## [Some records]
*****

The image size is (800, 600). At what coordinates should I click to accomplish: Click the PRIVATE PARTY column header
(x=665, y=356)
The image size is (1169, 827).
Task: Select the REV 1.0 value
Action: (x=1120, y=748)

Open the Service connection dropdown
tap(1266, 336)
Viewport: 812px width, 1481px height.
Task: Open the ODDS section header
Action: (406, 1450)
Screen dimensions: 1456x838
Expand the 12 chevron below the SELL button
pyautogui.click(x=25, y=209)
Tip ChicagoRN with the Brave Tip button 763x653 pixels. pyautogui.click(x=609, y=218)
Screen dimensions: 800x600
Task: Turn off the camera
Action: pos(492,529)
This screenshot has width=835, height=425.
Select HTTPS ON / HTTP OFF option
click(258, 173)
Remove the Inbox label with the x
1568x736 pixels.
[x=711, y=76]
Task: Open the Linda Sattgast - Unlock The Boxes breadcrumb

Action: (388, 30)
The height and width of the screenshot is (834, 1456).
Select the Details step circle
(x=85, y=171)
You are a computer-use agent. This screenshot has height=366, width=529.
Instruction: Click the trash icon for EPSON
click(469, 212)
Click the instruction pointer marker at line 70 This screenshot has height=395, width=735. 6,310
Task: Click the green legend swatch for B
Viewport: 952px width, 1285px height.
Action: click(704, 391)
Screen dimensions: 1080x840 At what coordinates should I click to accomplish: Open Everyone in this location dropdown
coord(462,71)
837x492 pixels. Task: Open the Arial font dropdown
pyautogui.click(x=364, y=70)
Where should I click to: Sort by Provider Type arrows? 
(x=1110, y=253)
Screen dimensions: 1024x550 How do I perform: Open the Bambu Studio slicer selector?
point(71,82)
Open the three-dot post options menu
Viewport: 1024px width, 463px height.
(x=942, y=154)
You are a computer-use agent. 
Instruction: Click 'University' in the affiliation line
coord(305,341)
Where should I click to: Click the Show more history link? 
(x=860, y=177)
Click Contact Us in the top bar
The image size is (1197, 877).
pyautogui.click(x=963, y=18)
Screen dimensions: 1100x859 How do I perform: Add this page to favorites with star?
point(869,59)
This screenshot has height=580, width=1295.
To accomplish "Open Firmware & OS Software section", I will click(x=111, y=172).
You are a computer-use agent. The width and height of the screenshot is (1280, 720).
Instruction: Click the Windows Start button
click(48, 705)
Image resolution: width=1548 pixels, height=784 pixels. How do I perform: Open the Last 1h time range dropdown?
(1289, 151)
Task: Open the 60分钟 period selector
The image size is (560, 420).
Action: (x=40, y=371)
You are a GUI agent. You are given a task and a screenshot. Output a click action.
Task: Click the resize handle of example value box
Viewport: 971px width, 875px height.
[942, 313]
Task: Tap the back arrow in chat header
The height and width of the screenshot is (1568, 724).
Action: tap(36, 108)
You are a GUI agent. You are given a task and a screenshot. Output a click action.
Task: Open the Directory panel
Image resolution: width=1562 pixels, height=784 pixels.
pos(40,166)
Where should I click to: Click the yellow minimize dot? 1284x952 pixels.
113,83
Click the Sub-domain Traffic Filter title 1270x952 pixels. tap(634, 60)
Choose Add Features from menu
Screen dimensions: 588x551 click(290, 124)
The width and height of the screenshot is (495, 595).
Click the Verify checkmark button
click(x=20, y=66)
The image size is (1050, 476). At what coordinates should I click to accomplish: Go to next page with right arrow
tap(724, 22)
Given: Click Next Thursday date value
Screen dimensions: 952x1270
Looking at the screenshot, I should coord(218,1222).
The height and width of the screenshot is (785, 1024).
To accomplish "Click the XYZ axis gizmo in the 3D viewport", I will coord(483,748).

*****

## [EXERCISE OBJECTIVE]
Could you write out the lines of the listing above exactly, the stretch from the line containing "This screenshot has width=835, height=425." through the line containing "Action: (388, 30)"?

## [CORRECT RESPONSE]
This screenshot has width=835, height=425.
Select HTTPS ON / HTTP OFF option
click(258, 173)
Remove the Inbox label with the x
1568x736 pixels.
[x=711, y=76]
Task: Open the Linda Sattgast - Unlock The Boxes breadcrumb

Action: (388, 30)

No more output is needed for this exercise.